Extrait fourni:

%%

Mais pourquoi l'a-t-il oublié? Je comparais tout à l'heure son livre à un palmarès; un sermon serait plus juste. Certes, M. Wells est un libre esprit; il figure au premier rang de ceux qui, venus à la fin de l'ère victorienne, ont travaillé à débarrasser la joyeuse Angleterre de ce sombre voile de pharisaïsme qui dérobait à nos yeux son véritable visage; il se vanterait sans doute de n'être pas étroitement « insulaire ». Mais est-on impunément le fils de ce pays où depuis tant de siècles tous les mouvements libéraux ou révolutionnaires sont teintés de puritanisme, où presque tout ce qui s'est fait de grand est sorti du prêche? Semblable, plus qu'il ne le croit peut-être, à ces orateurs en plein vent qui tous les dimanches font retentir Hyde Park de l'annonce du jugement dernier, il a voulu faire paraître devant nous la noirceur des méchants et la pureté des justes. Il pouvait être historien. Cédant à je ne sais quel instinct héréditaire, il n'a trop souvent été que prédicateur.

%%

Données brutes:
%%

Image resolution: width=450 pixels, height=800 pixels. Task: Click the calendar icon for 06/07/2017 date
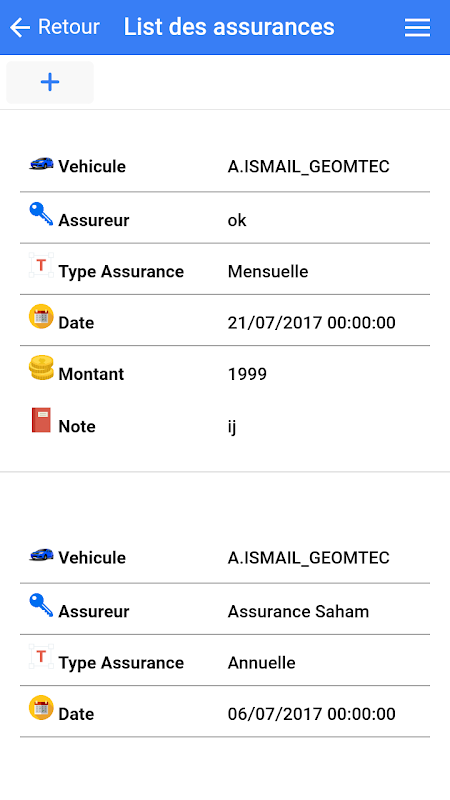coord(41,708)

%%

Recopiez intégralement l'extrait consacré au livre de M. Wells, sans y changer un seul mot. Les lignes ci-dessus forment un matériau à part, indépendant de l'extrait.

Mais pourquoi l'a-t-il oublié? Je comparais tout à l'heure son livre à un palmarès; un sermon serait plus juste. Certes, M. Wells est un libre esprit; il figure au premier rang de ceux qui, venus à la fin de l'ère victorienne, ont travaillé à débarrasser la joyeuse Angleterre de ce sombre voile de pharisaïsme qui dérobait à nos yeux son véritable visage; il se vanterait sans doute de n'être pas étroitement « insulaire ». Mais est-on impunément le fils de ce pays où depuis tant de siècles tous les mouvements libéraux ou révolutionnaires sont teintés de puritanisme, où presque tout ce qui s'est fait de grand est sorti du prêche? Semblable, plus qu'il ne le croit peut-être, à ces orateurs en plein vent qui tous les dimanches font retentir Hyde Park de l'annonce du jugement dernier, il a voulu faire paraître devant nous la noirceur des méchants et la pureté des justes. Il pouvait être historien. Cédant à je ne sais quel instinct héréditaire, il n'a trop souvent été que prédicateur.